As we walk to the second salon, she tells me, “You should get a hot oil head massage so you’re not just sitting there.”
“Okay,” I say, wondering exactly what a hot oil head massage is like. We descend into a basement where a man is sitting behind a desk. Susie tells them she needs a haircut and I need a head massage. She sits in front of a mirror and describes to the woman in the smock what she wants: layers, steps, but long. My God, I think, this could go so badly.
A woman who looks closer to Chinese than Indian wraps a towel around my shoulders and comes back with a little orange bowl of warm oil, which she begins to slather onto my scalp. She rubs in little circular motions until my whole head is warm and oily. This is going to feel gross on the way home, I think. Maybe I can pay them for a shampoo when I’m done.
The woman rubs my head up and down and back and forth. She massages firmly behind my ears. She massages my neck and shoulders. But mostly she massages my scalp.

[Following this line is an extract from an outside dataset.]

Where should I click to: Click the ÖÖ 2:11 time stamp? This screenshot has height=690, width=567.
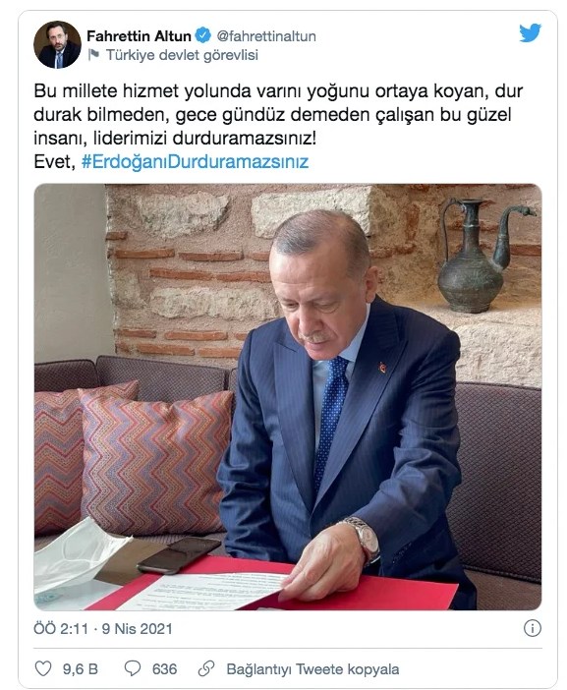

I think it is the most relaxing thing I’ve ever done: more hypnotizing and relaxing than even a full body Swedish massage, with none of the guilt for paying a lot of money for it. I have to struggle to stay awake. I think, “No wonder dogs love me so much. I do this for them all the time, minus the hot oil of course, but still.” Who knew getting patted on the head could be so amazing? I think I could do this every day.
About a half an hour later, the woman wraps a hot towel tightly on my head. She’ll leave the oil on there for a bit so it can condition my hair, then we’ll rinse it out and shampoo my head. Thankfully.
Again, the chair doesn’t recline and it hurts a bit to sit at such an odd angle to get my hair shampooed, but if this is the price of the hot oil head massage, I am willing to pay it. I am so relaxed, the whole place could cave in around me and I’d just be sitting there, contented, breathing deeply.
Susie and I finish up at about the same time. Her haircut is actually adorable. It’s not what she asked for, but it looks cute all the same. They ring up her haircut and my massage together. For both, the cost is ten dollars.
She asks if I’d like to come hang out for a while, but it’s already after five o’clock and I’m behind on my blogging. She walks me back to the road where I can catch an auto and helps me get one for fifty rupees. I hope we can have another salon day before I leave. I’ve spent practically the whole day being pampered and it cost me less than ten dollars total.
Sure, I didn’t wake up at five in the morning to feed the hungry. Sure, I didn’t do any reading in my Vivekananda book, but I thought about it.
The spirit was willing but the flesh had an all day salon appointment, and what an appointment it was.
Back at home, I even blow off my blogging. I am just too relaxed to bother. Besides, there’s still more time to be deep before I leave.